Court rejects legal challenge to QASA
Posted on 21st Jan 2014 in Case Comment
The long running saga concerning attempts by legal regulators to impose a quality assurance scheme on criminal advocates in the face of widespread and determined opposition from barristers and solicitors added another chapter today when the High Court rejected a challenge to the scheme by way of judicial review.
In a judgment handed down yesterday, Sir Brian Leveson, President of the Queen’s Bench Division, sitting with Mr Justice Bean and Mr Justice Cranston in the Queen’s Bench Divisional Court, refused the claim brought by four independent barristers who had sought to challenge the legality of the decision, made by the Legal Services Board on 26 July 2013, to approve the Quality Assurance Scheme for Advocates (QASA).
The claim was brought by Katherine Jane Lumdson, Rufus Taylor, David Howker QC and Christopher Hewertson against the LSB, with four interested parties also involved: The General Council of the Bar (acting by the Bar Standards Board (BSB)), the Solicitors Regulation Authority (SRA), Ilex Professional Standards, and the Law Society.
For background on QASA, see these earlier posts on this blog:
Read a critical appreciation of the QASA Handbook here.
Notable features of the QASA scheme are:
- It applies to all advocates whether barristers, solicitors or legal executives who wish to practice in the criminal courts
- It divides criminal cases into four levels of difficulty ranging from the most basic magistrates’ court cases at level 1 up to complex murder, fraud and sexual offences trials at level 4.
- Advocates cannot generally appear in any substantial hearing at a higher level than that for which they are accredited, or act as junior in a case more than one level higher.
- To be accredited for level 2 and above, or to move up a level, advocates need to be assessed by judges before whom they are appearing in at least two trials
- Judges “mark” advocates using a Criminal Advocacy Evaluation Form, using 9 standards.
- Accreditation needs to be renewed after 5 years
- The stated purpose of the scheme is to root out incompetent advocates. However…
- The scheme does not appear to have commanded the confidence of the majority of those to whom it is intended to apply.
Key passages in the judgment of the court
The President began with a rather solemn and impressive drumroll…
“It is a critical test of the freedom inherent in our democratic society that those accused (usually by the State) of committing criminal offences can and should be represented by capable criminal advocates, independent in spirit who, subject to the rules of law and procedure which operate in our courts and to the dictates of professional propriety, are prepared to put the interests of their clients at the forefront and irrespective of personal disadvantage. Similarly, advocates instructed to prosecute crime must be impartial, balanced and fair. These are the values, to the great advantage of the rule of law in this country, that have long been embedded in the practice of advocates before our criminal courts.”

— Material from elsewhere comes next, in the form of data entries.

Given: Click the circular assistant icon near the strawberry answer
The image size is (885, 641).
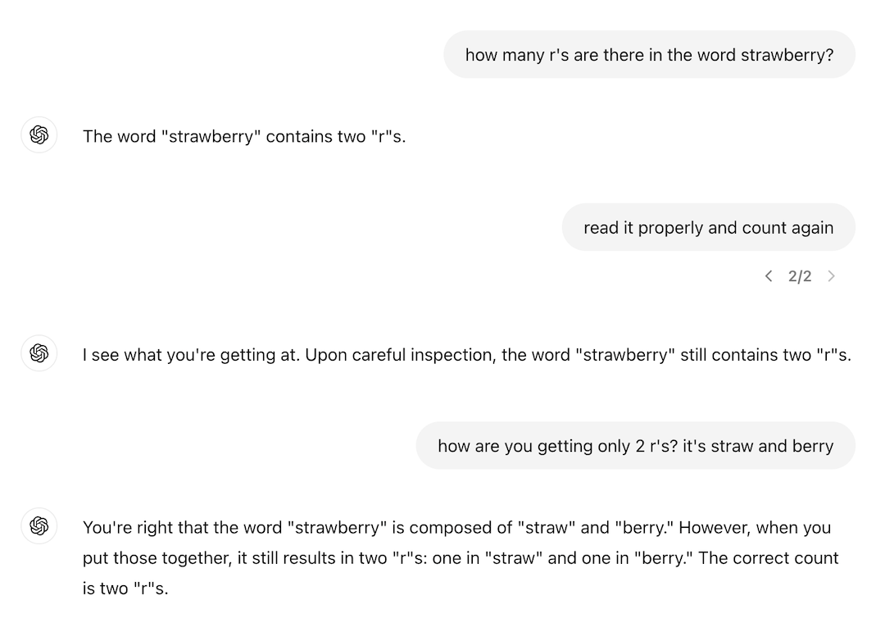Looking at the screenshot, I should tap(39, 134).
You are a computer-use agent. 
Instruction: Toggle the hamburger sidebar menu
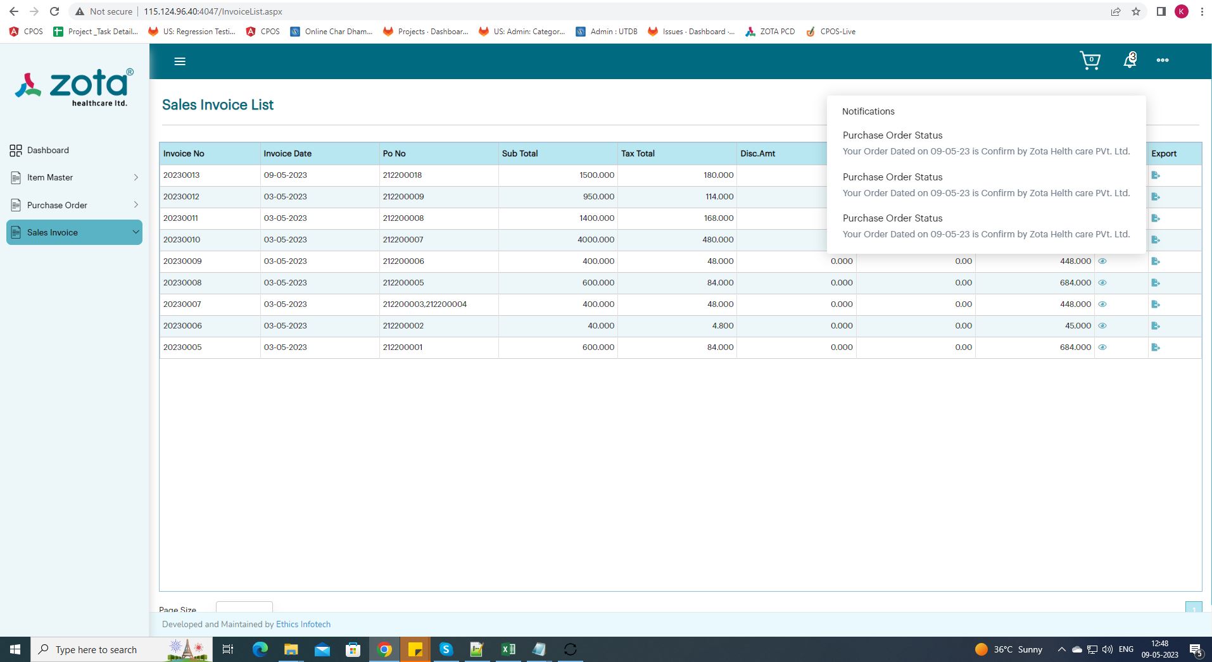180,61
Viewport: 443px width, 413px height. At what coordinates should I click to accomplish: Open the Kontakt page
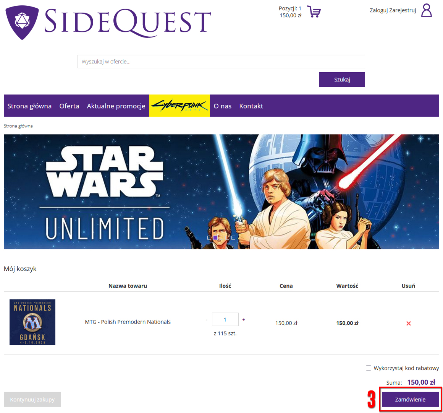(251, 106)
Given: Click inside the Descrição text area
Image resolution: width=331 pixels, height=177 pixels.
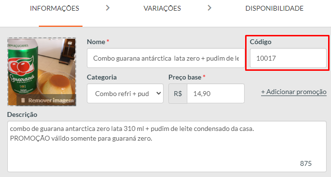Looking at the screenshot, I should click(167, 146).
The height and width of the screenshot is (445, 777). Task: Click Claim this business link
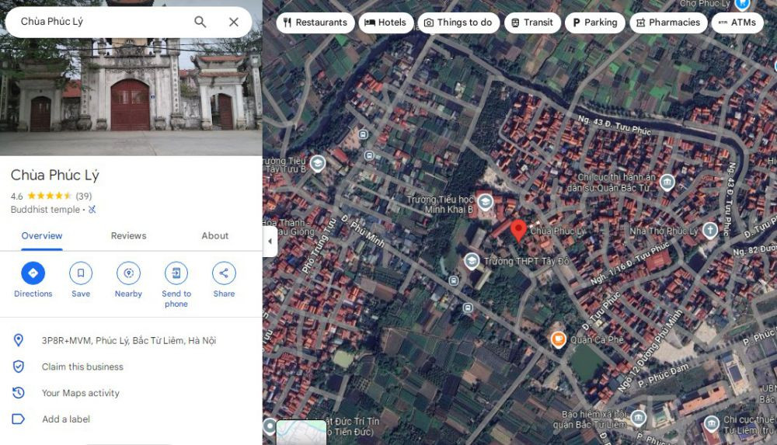[x=82, y=367]
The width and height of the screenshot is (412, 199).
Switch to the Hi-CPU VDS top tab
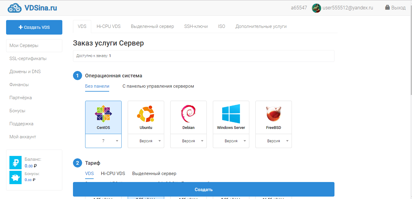point(109,26)
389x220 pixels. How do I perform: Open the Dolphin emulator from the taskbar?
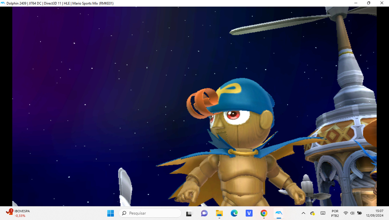278,213
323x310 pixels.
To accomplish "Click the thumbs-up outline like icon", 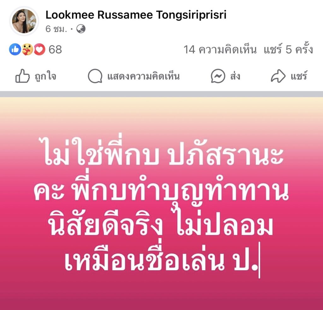I will point(22,76).
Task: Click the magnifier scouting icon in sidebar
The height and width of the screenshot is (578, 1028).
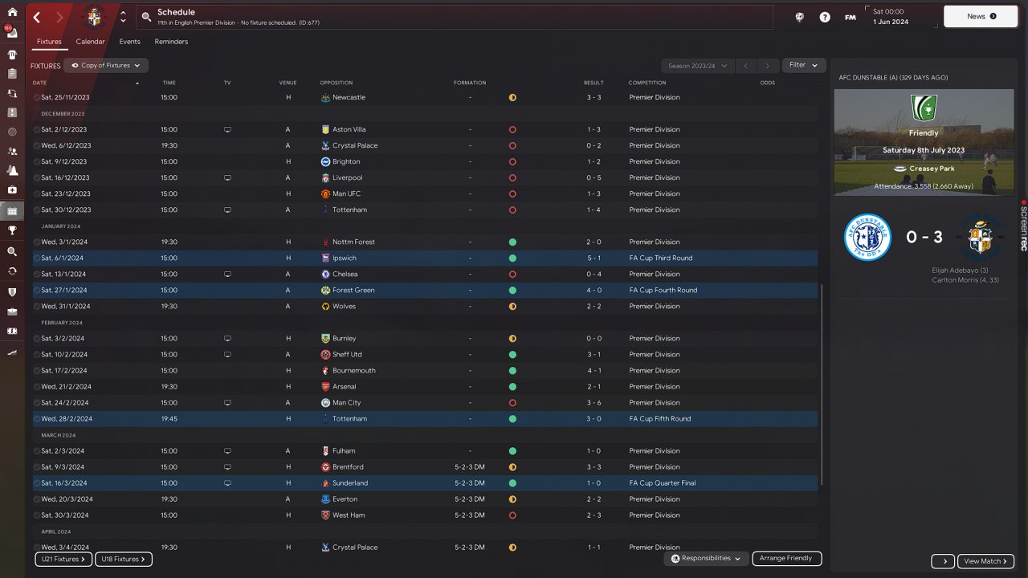Action: 11,251
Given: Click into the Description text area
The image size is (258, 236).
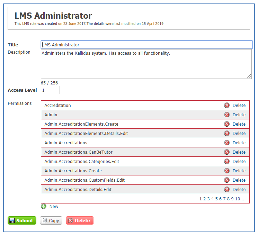Looking at the screenshot, I should click(x=146, y=64).
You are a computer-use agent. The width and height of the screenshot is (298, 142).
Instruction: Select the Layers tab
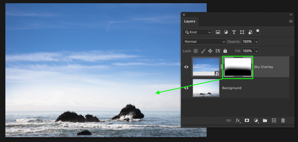click(x=190, y=21)
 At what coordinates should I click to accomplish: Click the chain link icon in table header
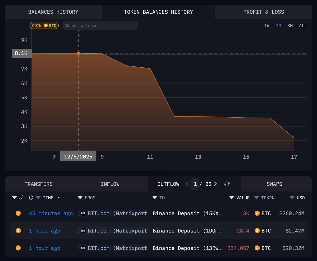(21, 198)
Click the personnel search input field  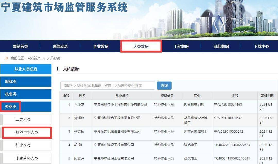point(108,86)
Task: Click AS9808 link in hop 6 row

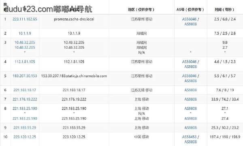Action: pyautogui.click(x=191, y=90)
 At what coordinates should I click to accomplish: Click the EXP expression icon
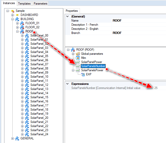click(83, 74)
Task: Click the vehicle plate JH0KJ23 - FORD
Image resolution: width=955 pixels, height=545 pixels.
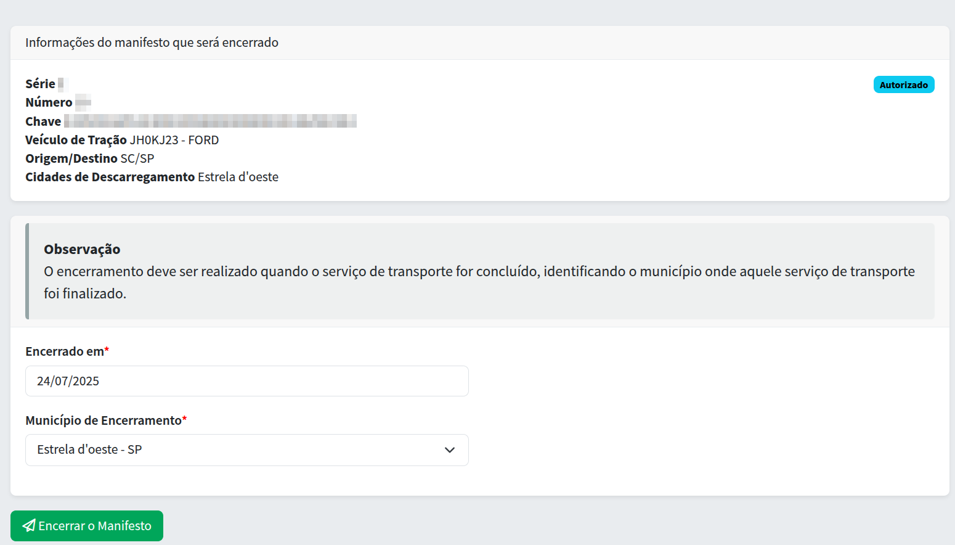Action: click(x=174, y=140)
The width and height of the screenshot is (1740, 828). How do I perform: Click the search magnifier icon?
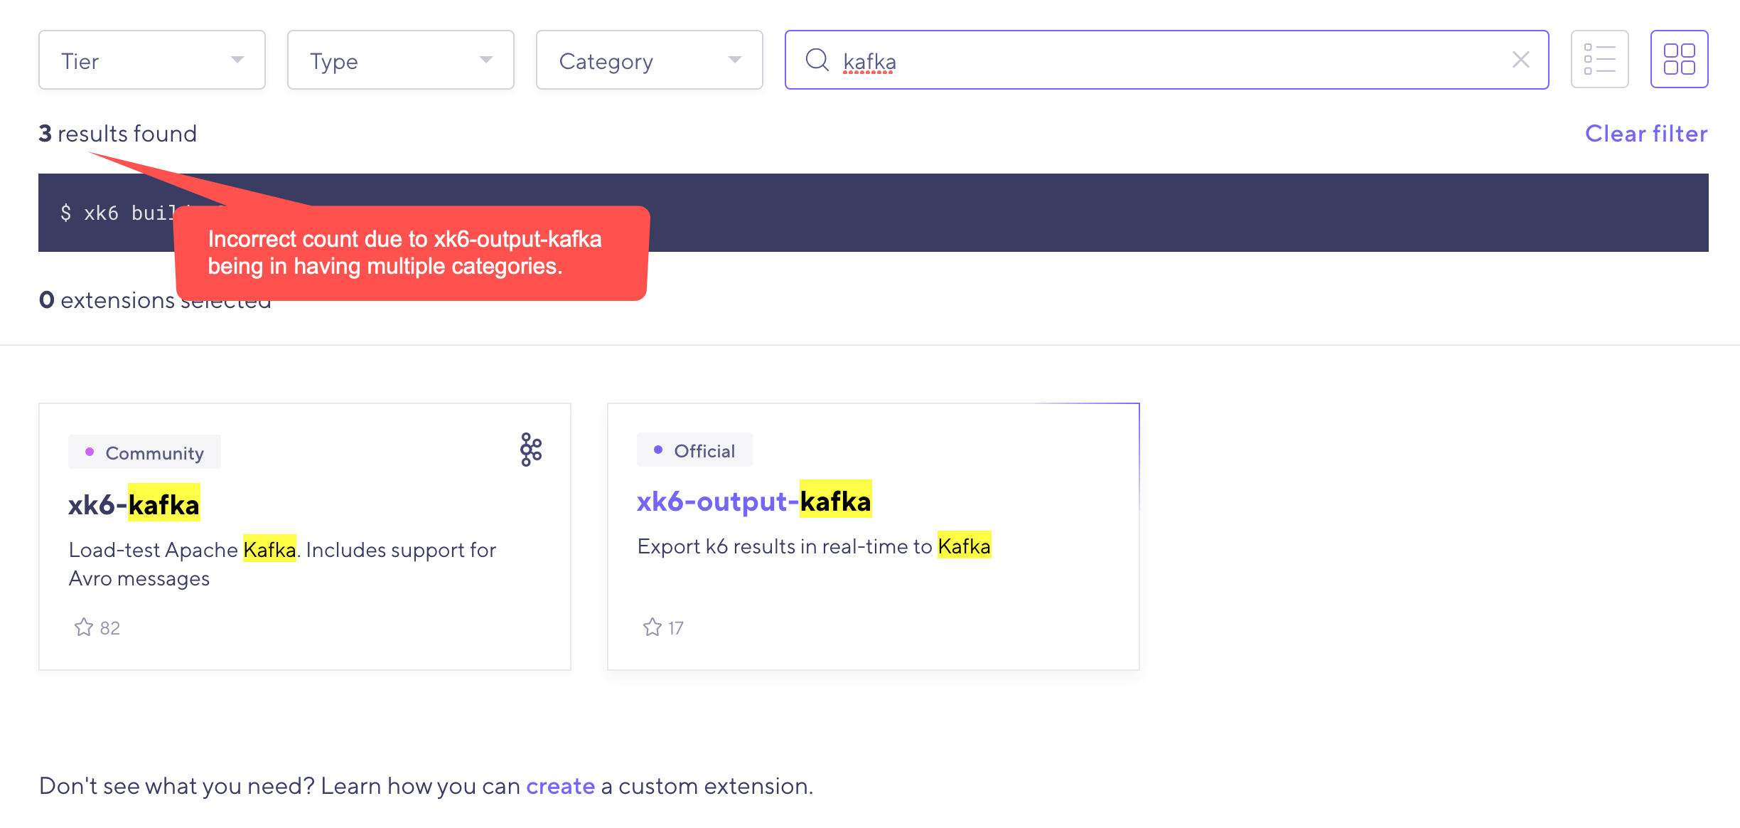pos(817,60)
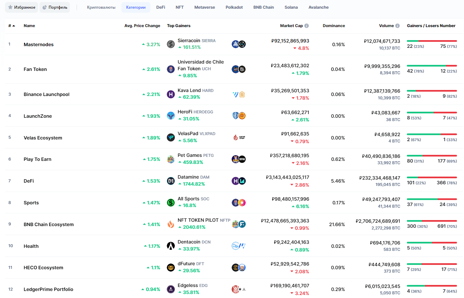This screenshot has width=464, height=298.
Task: Open the Play To Earn category
Action: [37, 159]
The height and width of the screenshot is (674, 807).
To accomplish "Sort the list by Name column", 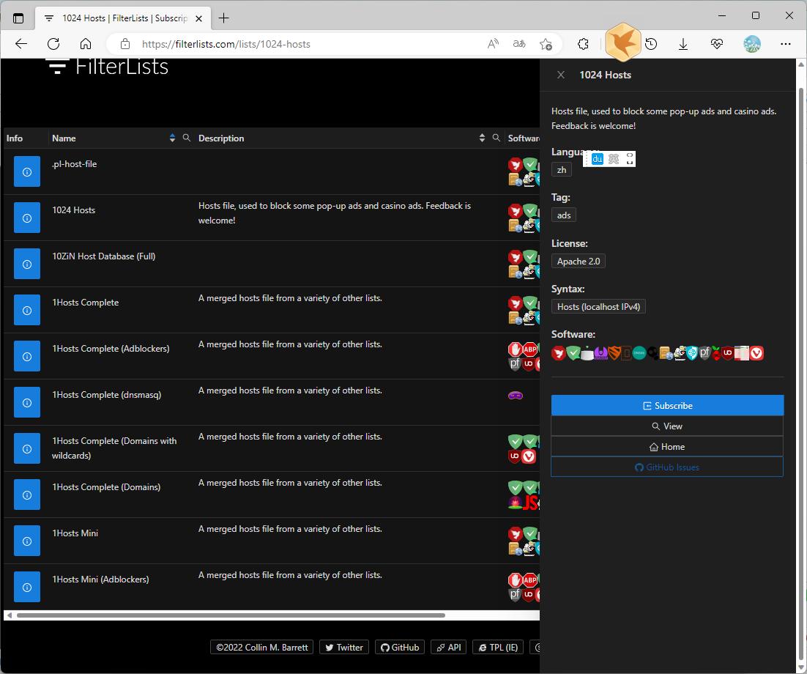I will [x=172, y=138].
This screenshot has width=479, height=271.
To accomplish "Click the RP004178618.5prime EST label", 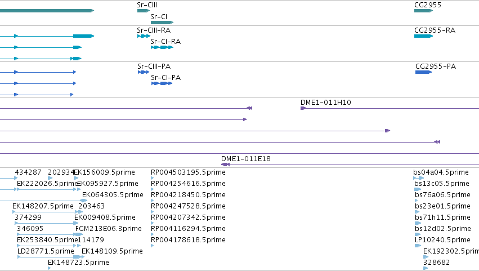I will pos(188,240).
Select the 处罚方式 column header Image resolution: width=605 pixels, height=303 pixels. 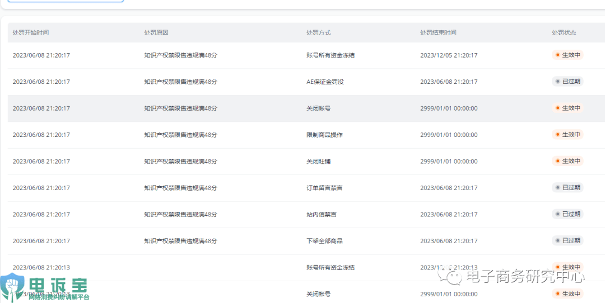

In para 3, their Lordships say that for both solicitors and barristers there were until recently “no checks on the performance of advocates once qualified and established in practice”, although there was a system for dealing with complaints of professional misconduct (as opposed to mere incompetence).
The judgment goes on to recount how the BSB and SRA were established in 2006 and 2007 respectively, and how the provision of legal services, and of the regulatory framework, were overhauled by the Legal Services Act 2007. That Act established a system for regulating the regulators, creating the LSB to perform that function. So while the regulators are breathing down the necks of the practitioners, their own necks are being breathed down by the LSB.
The 2007 Act provides by section 176(1) a somewhat circular piece of drafting:
“A person who is a regulated person in relation to an approved regulator has a duty to comply with the regulatory arrangements of the approved regulator as they apply to that person.”
In other words: Do as you’re told.
Representatives of the regulators formed something called the Joint Advocacy Group (JAG) and the scheme proposed by them in late 2009 went through a number of consultations. Initially, the Bar Standards Board (BSB) supported the scheme in principle on the basis of a common standard across 3 different professions underpinned (with reservations) by judicial evaluation: see para 26, 31. Although the idea of judicial assessment was supported by the Lord Chief Justice, Lord Judge, and the Council of Circuit Judges (see para 25), not all judges were fully supportive the idea of marking advocates appearing before them: para 29.
The effect of market forces
A key aspect of the background to the introduction of the scheme was anxiety over the ability of market forces to weed out incompetent advocates, as had occurred in the past, when instructing solicitors would usually be present in court to monitor the performance of barristers, and instructions would dry up in the wake of any perceived incompetence.
“This mechanism of quality control has now been undermined as public funding does not generally provide for the presence of ‘an instructing solicitor’.” (Para 50.)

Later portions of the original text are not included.